◆ Page excerpt:
==============================
On the other trials the target stimulus was neutral. In the case of the goal to indicate the meaning of the target these neutral trials consisted of the word blue or the word red always displayed in white color. In the case of the goal to indicate the color of the target these neutral trials always consisted of XXXXX displayed in either blue or red color. Note that on these neutral trials the goal-relevant stimulus dimension (color or meaning) was presented, but not the dimension of the other (conflicting) goal. Hence, on neutral trials the previously cued goal could be derived from the target stimulus (i.e., XXXXX in red or blue = color goal; word red or blue presented in white = meaning goal). Consequently, any enhanced focus and stability of the cued goal by relatively high rewards should not necessarily promote accuracy on neutral trials.

To test our hypothesis that relatively high rewards increase focus and stability of cued goal representations we examined both reaction times and error rates. On reaction times we expected two main effects. Firstly, we expected to find slower responses on incongruent trials than on neutral trials as a result of the (typical) occurrence of response conflicts on incongruent trials. Secondly, if relatively high rewards increase focus and stability of cued goals, participants should be more ready to implement goal congruent action (i.e., ready to respond to either the meaning or color of targets) once the target stimulus appears. Consequently, on relatively high reward trials we expected faster responses on both neutral and incongruent trials. Finally, note that even though we predict that increased focus on cued goals may be especially helpful when a target stimulus provides no information about what to do (i.e., on incongruent trials), increased performance on these trials compared to neutral trials may be difficult to observe on response latencies, as responses on neutral trials may also get faster by increased focus on cued goals.

Importantly, on error rates we expected an interaction between reward and congruency. Specifically, as the incongruent trials provide no information about which goal was cued (and neutral trials do), any increased focus and stability of cued goal representations should reduce error rates on incongruent trials, but not on neutral trials. Accordingly, compared to the 1 cent condition, we expected that the 50 cent condition would lead to lower Stroop interference, i.e., mean error rate on incongruent trials minus mean error rate on neutral trials, due to enhanced focus and stability of the cued goal. This predicted effect would suggest that relatively high compared to low rewards increase focus on cued task goals that require action soon.

Method

Participants and design

The experiment included 36 undergraduates (24 females). We employed a 2(reward: 1 cent vs. 50 cent) by 2(goal: indicate meaning vs. indicate color) by 2(congruency: neutral vs. incongruent) by 2(GTD: 2,300 ms vs. 6,800 ms) within participants design.
==============================
◆ Data rows:

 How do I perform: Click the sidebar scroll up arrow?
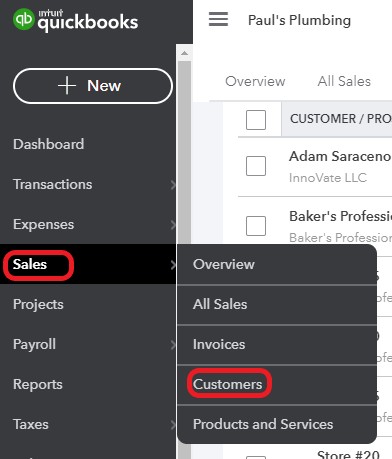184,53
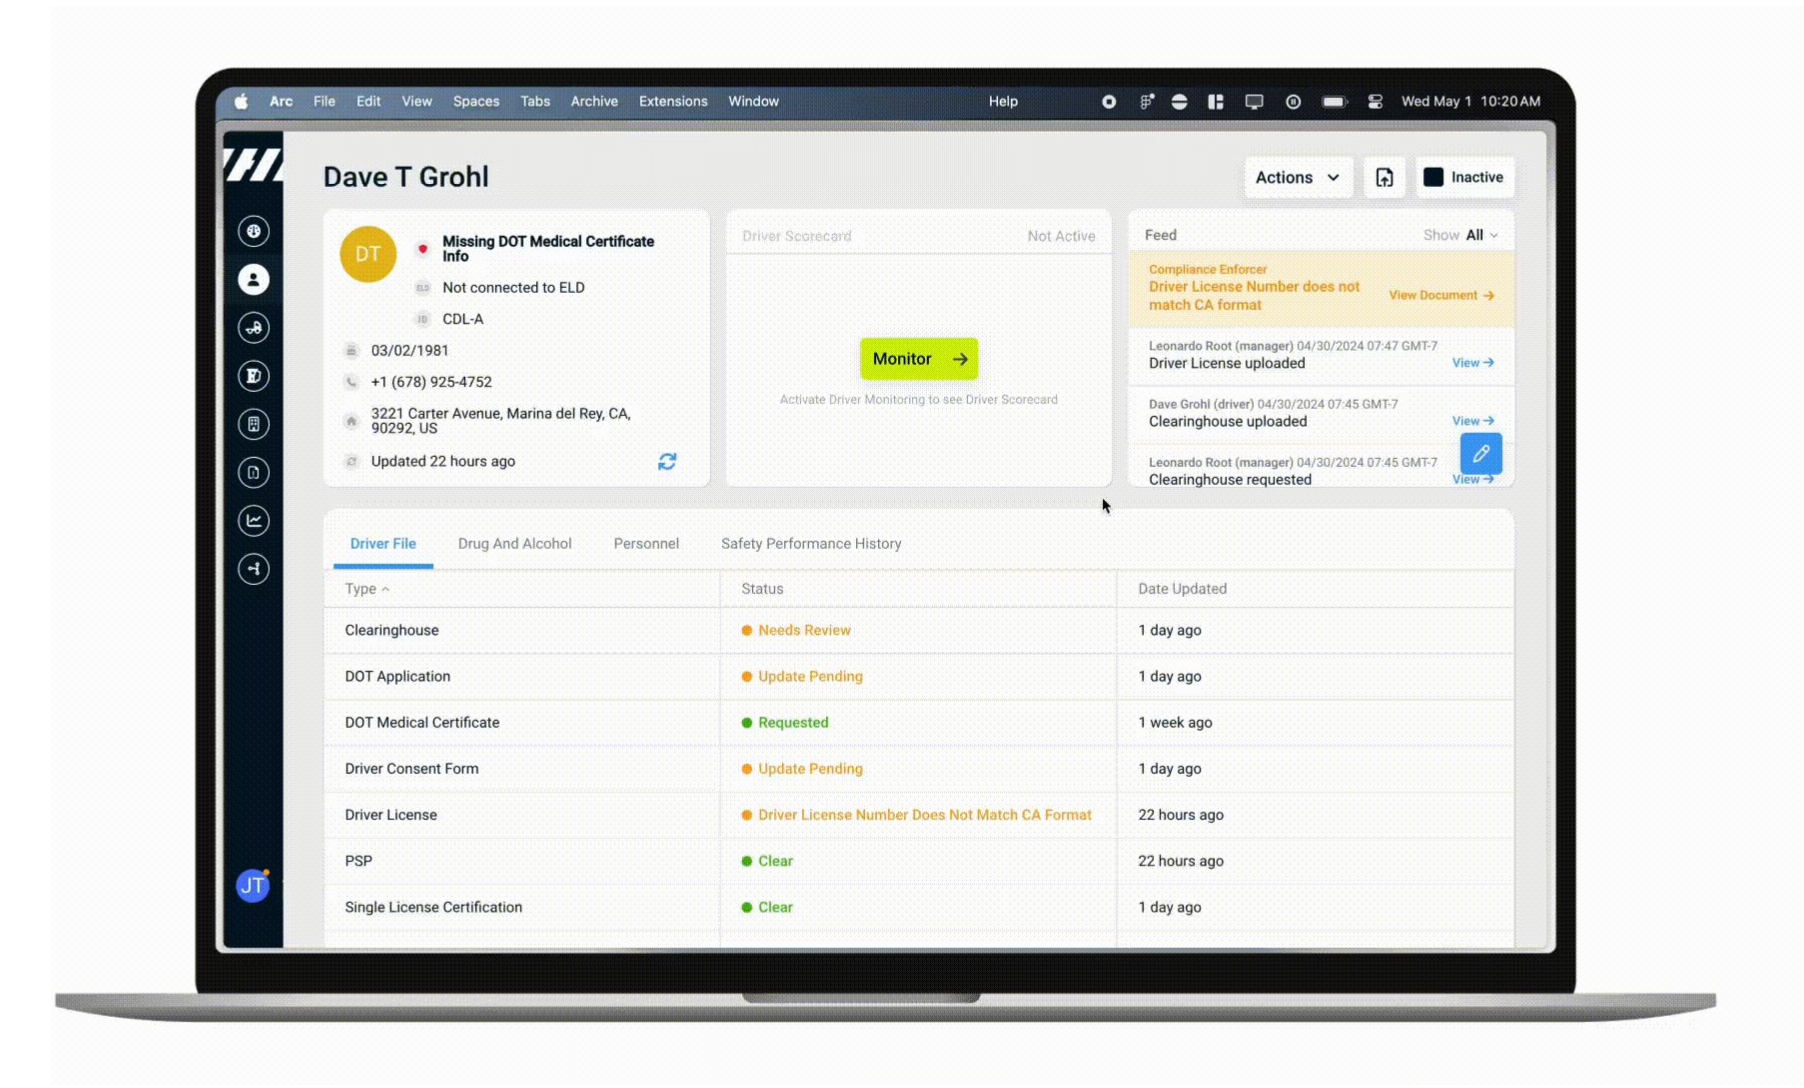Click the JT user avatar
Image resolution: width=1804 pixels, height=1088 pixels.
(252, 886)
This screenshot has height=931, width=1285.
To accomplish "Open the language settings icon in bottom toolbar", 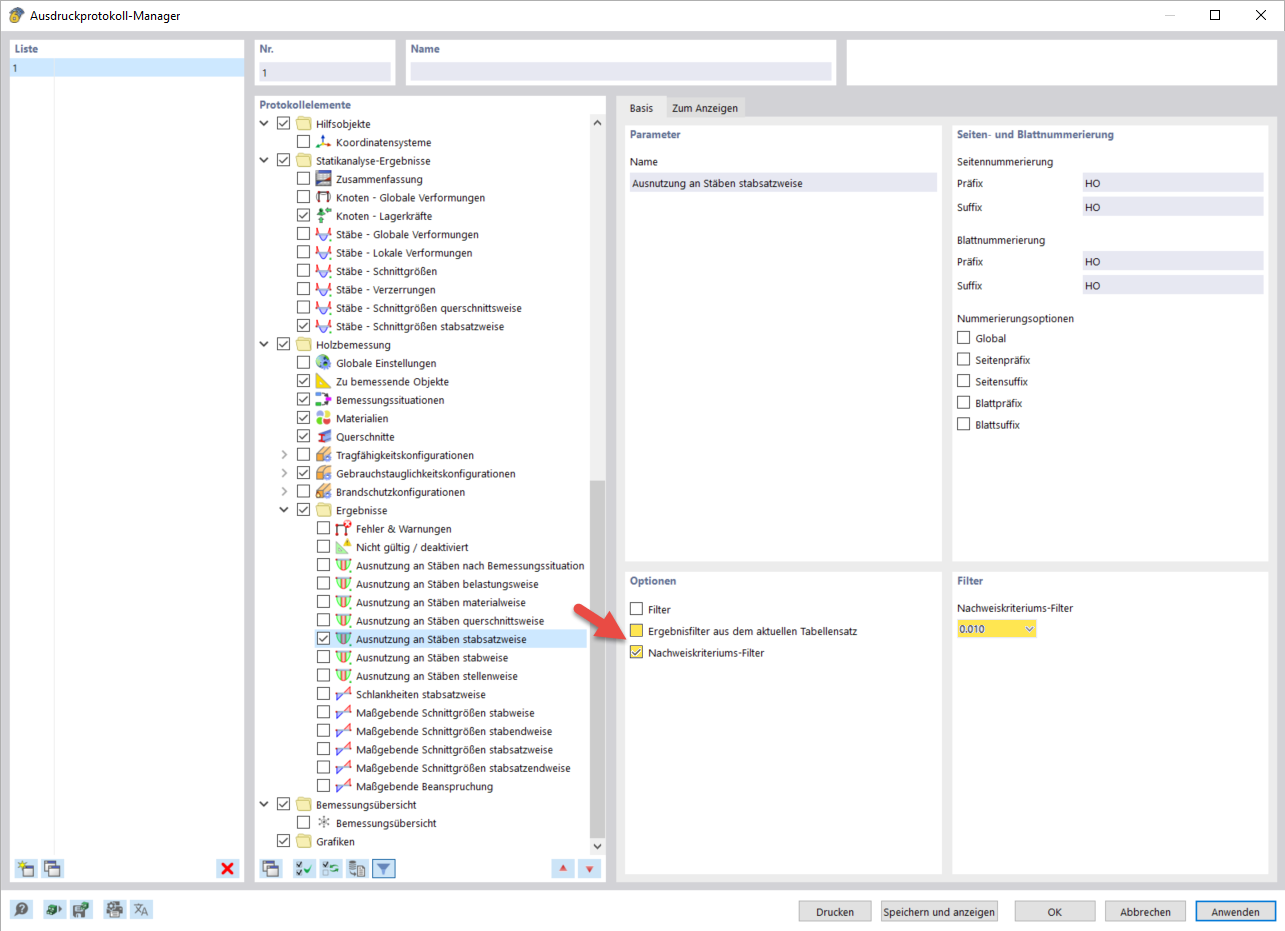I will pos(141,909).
==============================
◆ What you need to do:
**1.** According to the Stroop excerpt, how many undergraduates took part in the experiment?
**2.** Extract every line of the records that contains the string "height". Case counts.

◆ Task-by-task results:
**1.** 36 undergraduates (24 of them female).

**2.**
Image resolution: width=1804 pixels, height=1088 pixels.
This screenshot has height=931, width=1285.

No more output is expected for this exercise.